Sara Pollack: Noises Off


Never mind Cannes. All film-makers need for that blockbuster is a laptop


I'm on my way out of the Cannes Film Festival, where I've spent the past week helping film-makers who want to put their work online. Between watching a ton of short films and spending many hours in my hotel room in front of my computer, I've managed to spend some time reading the film-industry press. Every day brings article after article worrying about why movies are having such a hard time at the moment. Is it down to fear of a recession in the US? Is it because the dollar is too weak?
It's hard to say for sure. But one thing's clear: this is not a time when studios want to spend big unless they're sure they're going to get their money back. If you're making Indiana Jones, you might be in luck, but otherwise you're going to have a hard time.
This is where the internet comes into its own, with its economics of free distribution and unlimited choice. There are more than 1.2 billion people online. Hundreds of millions of videos are watched on YouTube every day. And whether you're a major film studio or an independent film-maker, that offers you an opportunity you can't ignore.
You've no idea what it feels like if you've been struggling to get anyone to pay any attention to your work to suddenly have something seen by 300,000 people online, not just as passive viewers but as active participants, leaving ratings, comments and video responses. It gives film-makers an amazing focus; because there's so much material on the internet, they have to think hard about who their audience is and how to target them.
We're starting to see ever more sophisticated uses of the medium, from major studios as well as indepen-dent film-makers. Of course, most people simply put their finished work on YouTube to promote their films and to make some money from advertising.
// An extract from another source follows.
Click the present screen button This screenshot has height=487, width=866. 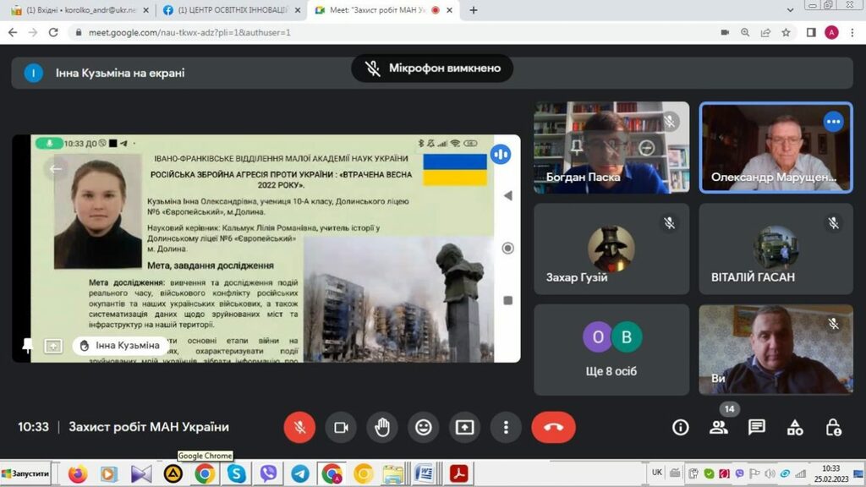(464, 427)
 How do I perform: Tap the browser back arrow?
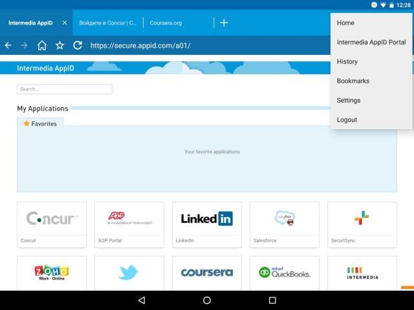(x=8, y=45)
But many are putting experimental ideas on the site to gauge the reaction and refine their plans, while others have used viewer feedback to determine where in the world to arrange showings when distribution budgets are tight. The point is that film-makers are involving the viewer in every stage of the process – from ideas-generation, to editing, to distribution.
Movie-making has always been about collaboration. But the new kinds of interactivity we're seeing are blurring the division between fans and film-makers. Look at m.strange's We Are the Strange, which viewers have translated into 17 different languages; look at
Four Eyed Monsters, which is about the couple who made it and how they met on a social networking site, and which has drawn so many video responses from viewers that they've edited their favourites into a follow-up film.
The mainstream is catching on. After its success online, Four Eyed Monsters got a DVD release, and after 32 million views, an amateur nature film called Battle at Kruger has been adapted for an hour-long National Geographic special.
We now live in a world of amateur film-makers, where the ubiquity of video camera phones and cheap recording equipment has opened up opportunities for everyone to create. The ingredients of raw talent – an ear for dialogue, an eye for the perfect shot and the creative brilliance to craft something that touches and inspires the viewer – are increasingly all that are needed to shine through.
And as more people become aware of the talent emerging and blossoming online, there's no doubt that one day we'll see a blockbuster mainstream cinema release originate from a 90- second clip online.